── Extracted data ──
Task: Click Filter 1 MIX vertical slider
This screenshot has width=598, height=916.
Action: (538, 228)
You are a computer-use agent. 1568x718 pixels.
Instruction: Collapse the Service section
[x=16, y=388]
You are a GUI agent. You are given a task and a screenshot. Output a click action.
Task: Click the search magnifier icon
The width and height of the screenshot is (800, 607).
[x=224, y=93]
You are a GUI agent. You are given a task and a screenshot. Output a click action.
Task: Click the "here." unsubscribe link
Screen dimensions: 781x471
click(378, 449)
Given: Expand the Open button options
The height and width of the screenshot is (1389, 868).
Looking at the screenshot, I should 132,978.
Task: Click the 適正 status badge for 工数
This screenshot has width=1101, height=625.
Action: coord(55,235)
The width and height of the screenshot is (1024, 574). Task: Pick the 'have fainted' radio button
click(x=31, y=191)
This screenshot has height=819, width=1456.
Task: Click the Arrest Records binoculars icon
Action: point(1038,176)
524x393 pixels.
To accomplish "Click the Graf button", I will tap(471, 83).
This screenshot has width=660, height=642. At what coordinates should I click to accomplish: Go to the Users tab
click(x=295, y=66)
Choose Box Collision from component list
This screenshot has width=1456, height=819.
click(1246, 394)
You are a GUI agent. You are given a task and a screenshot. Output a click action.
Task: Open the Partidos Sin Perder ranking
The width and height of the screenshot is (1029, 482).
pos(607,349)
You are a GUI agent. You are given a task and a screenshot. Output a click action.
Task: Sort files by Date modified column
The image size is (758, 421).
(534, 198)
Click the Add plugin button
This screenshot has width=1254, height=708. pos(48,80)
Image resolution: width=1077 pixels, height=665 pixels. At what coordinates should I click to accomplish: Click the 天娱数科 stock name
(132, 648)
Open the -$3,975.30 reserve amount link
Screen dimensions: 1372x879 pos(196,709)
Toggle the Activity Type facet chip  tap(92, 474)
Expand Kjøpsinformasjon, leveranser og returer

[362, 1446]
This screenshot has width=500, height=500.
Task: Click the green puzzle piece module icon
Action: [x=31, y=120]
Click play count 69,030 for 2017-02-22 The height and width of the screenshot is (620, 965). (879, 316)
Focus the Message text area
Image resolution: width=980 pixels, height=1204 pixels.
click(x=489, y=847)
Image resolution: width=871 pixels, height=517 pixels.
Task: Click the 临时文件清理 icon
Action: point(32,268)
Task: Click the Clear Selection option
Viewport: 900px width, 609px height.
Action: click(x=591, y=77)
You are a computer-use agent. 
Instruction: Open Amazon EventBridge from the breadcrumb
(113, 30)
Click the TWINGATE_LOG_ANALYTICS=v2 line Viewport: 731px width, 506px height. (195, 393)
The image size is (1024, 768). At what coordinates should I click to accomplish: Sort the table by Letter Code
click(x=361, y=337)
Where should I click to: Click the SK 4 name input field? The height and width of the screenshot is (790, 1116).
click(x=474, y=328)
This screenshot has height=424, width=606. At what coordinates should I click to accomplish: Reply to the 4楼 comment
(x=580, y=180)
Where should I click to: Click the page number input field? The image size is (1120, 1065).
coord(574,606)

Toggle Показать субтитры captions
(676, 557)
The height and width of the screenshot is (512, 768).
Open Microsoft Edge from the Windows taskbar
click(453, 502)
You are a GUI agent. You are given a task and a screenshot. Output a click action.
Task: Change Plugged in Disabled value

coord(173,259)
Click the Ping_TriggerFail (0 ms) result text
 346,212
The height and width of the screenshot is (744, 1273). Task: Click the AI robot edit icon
───
_Written instruction_
Rewrite every line of the listing above as a numbered list, omitting the blank lines.

_Exercise solution_
1. Task: Click Filter 1 MIX vertical slider
2. This screenshot has width=598, height=916.
3. Action: (538, 228)
4. You are a computer-use agent. 1568x718 pixels.
5. Instruction: Collapse the Service section
6. [x=16, y=388]
7. You are a GUI agent. You are given a task and a screenshot. Output a click action.
8. Task: Click the search magnifier icon
9. The width and height of the screenshot is (800, 607).
10. [x=224, y=93]
11. You are a GUI agent. You are given a task and a screenshot. Output a click action.
12. Task: Click the "here." unsubscribe link
13. Screen dimensions: 781x471
14. click(378, 449)
15. Given: Expand the Open button options
16. The height and width of the screenshot is (1389, 868).
17. Looking at the screenshot, I should 132,978.
18. Task: Click the 適正 status badge for 工数
19. This screenshot has width=1101, height=625.
20. Action: coord(55,235)
21. The width and height of the screenshot is (1024, 574). Task: Pick the 'have fainted' radio button
22. click(x=31, y=191)
23. This screenshot has height=819, width=1456.
24. Task: Click the Arrest Records binoculars icon
25. Action: point(1038,176)
26. 524x393 pixels.
27. To accomplish "Click the Graf button", I will tap(471, 83).
28. This screenshot has width=660, height=642. At what coordinates should I click to accomplish: Go to the Users tab
29. click(x=295, y=66)
30. Choose Box Collision from component list
31. This screenshot has width=1456, height=819.
32. click(1246, 394)
33. You are a GUI agent. You are given a task and a screenshot. Output a click action.
34. Task: Open the Partidos Sin Perder ranking
35. The width and height of the screenshot is (1029, 482).
36. pos(607,349)
37. You are a GUI agent. You are given a task and a screenshot. Output a click action.
38. Task: Sort files by Date modified column
39. The image size is (758, 421).
40. (534, 198)
41. Click the Add plugin button
42. This screenshot has width=1254, height=708. pos(48,80)
43. Image resolution: width=1077 pixels, height=665 pixels. At what coordinates should I click to accomplish: Click the 天娱数科 stock name
44. (132, 648)
45. Open the -$3,975.30 reserve amount link
46. Screen dimensions: 1372x879 pos(196,709)
47. Toggle the Activity Type facet chip  tap(92, 474)
48. Expand Kjøpsinformasjon, leveranser og returer
49. [362, 1446]
50. This screenshot has width=500, height=500.
51. Task: Click the green puzzle piece module icon
52. Action: [x=31, y=120]
53. Click play count 69,030 for 2017-02-22 The height and width of the screenshot is (620, 965). (879, 316)
54. Focus the Message text area
55. Image resolution: width=980 pixels, height=1204 pixels.
56. click(x=489, y=847)
57. Image resolution: width=871 pixels, height=517 pixels.
58. Task: Click the 临时文件清理 icon
59. Action: point(32,268)
60. Task: Click the Clear Selection option
61. Viewport: 900px width, 609px height.
62. Action: click(x=591, y=77)
63. You are a computer-use agent. 
64. Instruction: Open Amazon EventBridge from the breadcrumb
65. (113, 30)
66. Click the TWINGATE_LOG_ANALYTICS=v2 line Viewport: 731px width, 506px height. (195, 393)
67. The image size is (1024, 768). At what coordinates should I click to accomplish: Sort the table by Letter Code
68. click(x=361, y=337)
69. Where should I click to: Click the SK 4 name input field? The height and width of the screenshot is (790, 1116).
70. click(x=474, y=328)
71. This screenshot has height=424, width=606. At what coordinates should I click to accomplish: Reply to the 4楼 comment
72. (x=580, y=180)
73. Where should I click to: Click the page number input field? The image size is (1120, 1065).
74. coord(574,606)
75. Toggle Показать субтитры captions
76. (676, 557)
77. The height and width of the screenshot is (512, 768).
78. Open Microsoft Edge from the Windows taskbar
79. click(453, 502)
80. You are a GUI agent. You are given a task and a screenshot. Output a click action.
81. Task: Change Plugged in Disabled value
82. coord(173,259)
83. Click the Ping_TriggerFail (0 ms) result text
84.  346,212
85. The height and width of the screenshot is (744, 1273). Task: Click the AI robot edit icon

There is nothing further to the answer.